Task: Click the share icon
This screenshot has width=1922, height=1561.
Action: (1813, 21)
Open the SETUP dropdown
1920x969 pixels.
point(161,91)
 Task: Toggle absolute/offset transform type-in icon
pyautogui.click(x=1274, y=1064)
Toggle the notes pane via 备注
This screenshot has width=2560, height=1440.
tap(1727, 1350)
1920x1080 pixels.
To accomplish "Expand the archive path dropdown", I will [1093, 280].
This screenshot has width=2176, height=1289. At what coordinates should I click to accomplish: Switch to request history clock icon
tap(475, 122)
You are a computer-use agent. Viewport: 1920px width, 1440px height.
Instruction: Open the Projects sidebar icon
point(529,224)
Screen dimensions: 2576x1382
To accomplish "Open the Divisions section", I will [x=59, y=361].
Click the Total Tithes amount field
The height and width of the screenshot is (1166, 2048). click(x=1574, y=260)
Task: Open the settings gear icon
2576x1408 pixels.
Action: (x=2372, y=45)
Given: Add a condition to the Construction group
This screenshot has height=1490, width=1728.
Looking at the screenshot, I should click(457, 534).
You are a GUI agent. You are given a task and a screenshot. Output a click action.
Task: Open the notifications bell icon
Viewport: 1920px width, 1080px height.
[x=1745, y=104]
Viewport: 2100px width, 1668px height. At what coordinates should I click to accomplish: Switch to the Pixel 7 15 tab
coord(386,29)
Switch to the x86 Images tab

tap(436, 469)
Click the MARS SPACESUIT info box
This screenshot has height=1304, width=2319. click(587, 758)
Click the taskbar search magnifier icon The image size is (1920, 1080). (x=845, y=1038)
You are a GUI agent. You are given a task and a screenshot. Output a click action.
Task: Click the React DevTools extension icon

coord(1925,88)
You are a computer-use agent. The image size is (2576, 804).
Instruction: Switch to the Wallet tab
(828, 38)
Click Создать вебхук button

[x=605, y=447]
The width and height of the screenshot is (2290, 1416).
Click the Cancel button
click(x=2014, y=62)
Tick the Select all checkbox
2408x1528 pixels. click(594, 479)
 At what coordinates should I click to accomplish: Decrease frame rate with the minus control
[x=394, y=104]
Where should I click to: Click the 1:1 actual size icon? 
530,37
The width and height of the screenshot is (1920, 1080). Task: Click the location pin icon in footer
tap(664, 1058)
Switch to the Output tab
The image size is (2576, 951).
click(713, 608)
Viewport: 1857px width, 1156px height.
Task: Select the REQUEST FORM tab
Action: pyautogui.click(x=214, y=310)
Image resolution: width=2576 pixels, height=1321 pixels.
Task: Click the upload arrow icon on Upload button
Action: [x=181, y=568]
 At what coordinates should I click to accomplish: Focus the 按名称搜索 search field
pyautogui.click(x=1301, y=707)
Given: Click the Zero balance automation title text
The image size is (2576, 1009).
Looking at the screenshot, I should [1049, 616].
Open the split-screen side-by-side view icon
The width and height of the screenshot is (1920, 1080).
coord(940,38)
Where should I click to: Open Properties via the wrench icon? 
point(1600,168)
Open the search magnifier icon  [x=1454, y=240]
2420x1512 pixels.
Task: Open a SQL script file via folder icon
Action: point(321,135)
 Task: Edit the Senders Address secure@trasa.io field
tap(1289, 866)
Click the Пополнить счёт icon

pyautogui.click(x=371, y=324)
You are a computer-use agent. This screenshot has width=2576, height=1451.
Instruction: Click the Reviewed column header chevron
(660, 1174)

[What the task requires]
Copy the material above, keeping every line exactly as it stands.

[Response box]
Task: Click the share icon
This screenshot has width=1922, height=1561.
Action: (1813, 21)
Open the SETUP dropdown
1920x969 pixels.
point(161,91)
 Task: Toggle absolute/offset transform type-in icon
pyautogui.click(x=1274, y=1064)
Toggle the notes pane via 备注
This screenshot has width=2560, height=1440.
tap(1727, 1350)
1920x1080 pixels.
To accomplish "Expand the archive path dropdown", I will [1093, 280].
This screenshot has width=2176, height=1289. At what coordinates should I click to accomplish: Switch to request history clock icon
tap(475, 122)
You are a computer-use agent. Viewport: 1920px width, 1440px height.
Instruction: Open the Projects sidebar icon
point(529,224)
Screen dimensions: 2576x1382
To accomplish "Open the Divisions section", I will [x=59, y=361].
Click the Total Tithes amount field
The height and width of the screenshot is (1166, 2048). click(x=1574, y=260)
Task: Open the settings gear icon
2576x1408 pixels.
Action: (x=2372, y=45)
Given: Add a condition to the Construction group
This screenshot has height=1490, width=1728.
Looking at the screenshot, I should click(457, 534).
You are a GUI agent. You are given a task and a screenshot. Output a click action.
Task: Open the notifications bell icon
Viewport: 1920px width, 1080px height.
[x=1745, y=104]
Viewport: 2100px width, 1668px height. At what coordinates should I click to accomplish: Switch to the Pixel 7 15 tab
coord(386,29)
Switch to the x86 Images tab

tap(436, 469)
Click the MARS SPACESUIT info box
This screenshot has height=1304, width=2319. click(587, 758)
Click the taskbar search magnifier icon The image size is (1920, 1080). (x=845, y=1038)
You are a GUI agent. You are given a task and a screenshot. Output a click action.
Task: Click the React DevTools extension icon

coord(1925,88)
You are a computer-use agent. The image size is (2576, 804).
Instruction: Switch to the Wallet tab
(828, 38)
Click Создать вебхук button

[x=605, y=447]
The width and height of the screenshot is (2290, 1416).
Click the Cancel button
click(x=2014, y=62)
Tick the Select all checkbox
2408x1528 pixels. click(594, 479)
 At what coordinates should I click to accomplish: Decrease frame rate with the minus control
[x=394, y=104]
Where should I click to: Click the 1:1 actual size icon? 
530,37
The width and height of the screenshot is (1920, 1080). Task: Click the location pin icon in footer
tap(664, 1058)
Switch to the Output tab
The image size is (2576, 951).
click(713, 608)
Viewport: 1857px width, 1156px height.
Task: Select the REQUEST FORM tab
Action: pyautogui.click(x=214, y=310)
Image resolution: width=2576 pixels, height=1321 pixels.
Task: Click the upload arrow icon on Upload button
Action: [x=181, y=568]
 At what coordinates should I click to accomplish: Focus the 按名称搜索 search field
pyautogui.click(x=1301, y=707)
Given: Click the Zero balance automation title text
The image size is (2576, 1009).
Looking at the screenshot, I should [1049, 616].
Open the split-screen side-by-side view icon
The width and height of the screenshot is (1920, 1080).
coord(940,38)
Where should I click to: Open Properties via the wrench icon? 
point(1600,168)
Open the search magnifier icon  [x=1454, y=240]
2420x1512 pixels.
Task: Open a SQL script file via folder icon
Action: point(321,135)
 Task: Edit the Senders Address secure@trasa.io field
tap(1289, 866)
Click the Пополнить счёт icon

pyautogui.click(x=371, y=324)
You are a computer-use agent. This screenshot has width=2576, height=1451.
Instruction: Click the Reviewed column header chevron
(660, 1174)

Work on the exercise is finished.